Personal information
- Born: 12 February 1992 (age 33) Niamey, Niger
- Nationality: Nigerien
- Listed height: 1.96 m (6 ft 5 in)
- Listed weight: 81 kg (179 lb)

Career information
- High school: South Kent School (South Kent, Connecticut)
- College: Miami (2015–2019)
- NBA draft: 2019: undrafted
- Playing career: 2019–present

Career history
- 2019–2020: AS Nigelec
- 2021: FAP
- 2021–2023: AS Salé
- 2023: ABC Fighters
- 2024: AS Douanes
- 2024: Nairobi City Thunder
- 2025–present: ASC Ville de Dakar

Career highlights
- All-BAL Second Team (2024); All-BAL Defensive First Team (2024); BAL steals leader (2024); Moroccan League champion (2022);

= Abdoulaye Harouna =

Nigerien basketball player (born 1992)

Abdoulaye Harouna Amadou (born 12 December 1992) is a Nigerien basketball player who plays for ASC Ville de Dakar of the Basketball Africa League (BAL). He has also played for the Niger national team. Harouna played college basketball for Miami RedHawks between 2015 and 2019.

==Early life==
Born and raised in Niamey, Niger, Harouna was named MVP of the all-star game in Niger two times. He also participated at the Adidas Nations training camp in four years.

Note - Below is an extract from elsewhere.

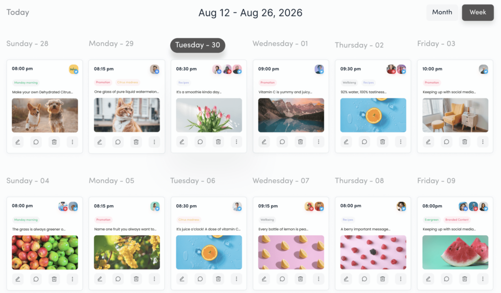Edit the berry post on Thursday 08
Viewport: 501px width, 293px height.
(346, 279)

Harouna later moved to the United States to play high school basketball for the private boarding school South Kent School.

== College career ==
Harouna played for the College of Southern Idaho and earned all-region honours; he was named MVP of the Region 18 tournament and helped the Golden Eagles to a 31–3 record and number 3 seed in the NCJAA tournament.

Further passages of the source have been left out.